Some cars you spot. Some cars you find. This week's winner was hiding in an underground garage — a blue Aston Martin Lagonda Series 2, parked like it was just another commuter. It is very much not another commuter.
Folded paper, full send
When the Lagonda landed at the 1976 London Motor Show, nothing on the road looked remotely like it. Designer William Towns drew a saloon the way you'd fold a paper plane: one long wedge, razor edges, a bonnet you could land a glider on. Half the world called it the future, the other half called it madness. Both were right.
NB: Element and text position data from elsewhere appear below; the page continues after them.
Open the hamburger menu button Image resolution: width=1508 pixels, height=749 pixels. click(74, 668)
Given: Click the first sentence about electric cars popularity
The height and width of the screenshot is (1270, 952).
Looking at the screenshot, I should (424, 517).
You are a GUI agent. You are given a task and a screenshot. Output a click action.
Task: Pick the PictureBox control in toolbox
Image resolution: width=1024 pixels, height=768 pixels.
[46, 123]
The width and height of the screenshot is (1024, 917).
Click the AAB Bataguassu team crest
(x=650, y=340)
The dashboard that ate the budget
Under the skin sat an even bolder gamble: the Lagonda was the first production car to ship with a digital instrument panel — LED readouts and touch-sensitive switches in 1976, a decade before that was sane. Developing the electronics reportedly cost several times the budget planned for the entire car, and delayed first deliveries until 1978. Owners learned patience; the dashboards learned new ways to fail. Nobody cared. Royalty queued up anyway, and the deposits famously helped keep Aston Martin alive through its roughest decade.
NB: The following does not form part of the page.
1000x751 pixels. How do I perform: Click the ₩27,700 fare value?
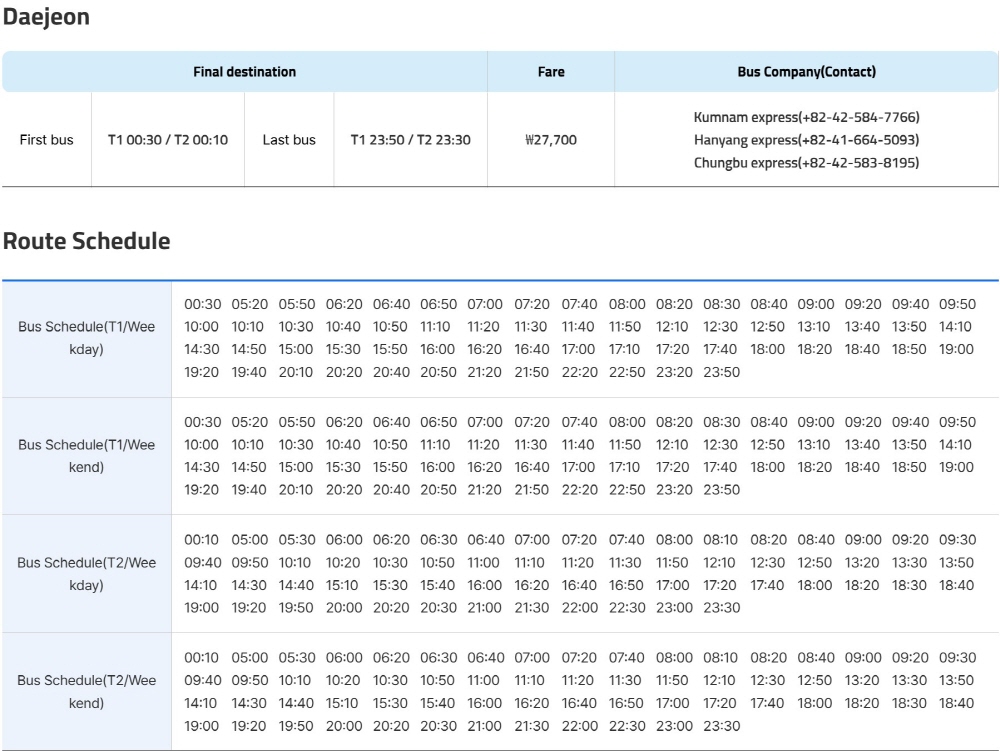[x=550, y=139]
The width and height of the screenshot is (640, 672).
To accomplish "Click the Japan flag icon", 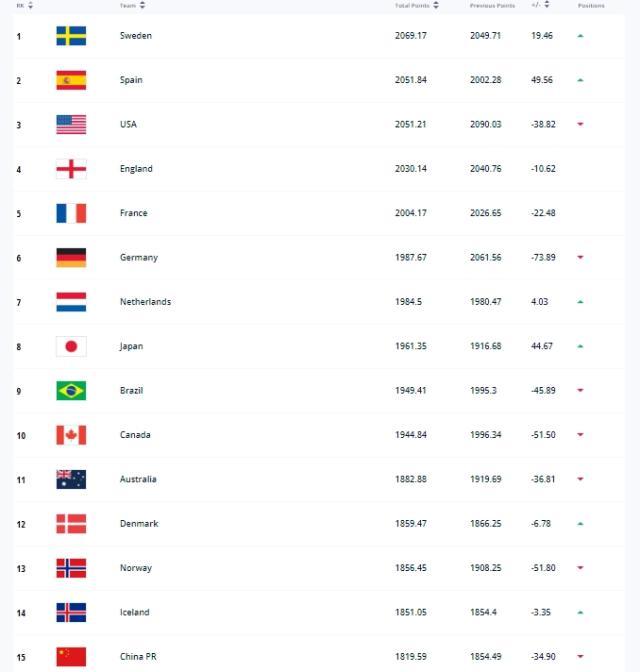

Rarer than it gets credit for
Every Lagonda was hand-built at Newport Pagnell — thousands of hours per car — around a 5.3-litre V8 with roughly 280 hp pushing two tonnes of British geometry. Across 14 years, only about 645 Lagondas were ever made, with the Series 2 accounting for the biggest share. For decades it sat on "ugliest cars ever" lists; today the same wedge is climbing collector charts, because nothing this brave gets built twice.
The spot
That's what makes this find so good: a car this rare and this strange, casually tucked between concrete pillars. No show, no auction tent — just street-spotting luck at its purest. Exactly what the game is about.
Eyes open. The next ghost of the seventies might be parked one level below you.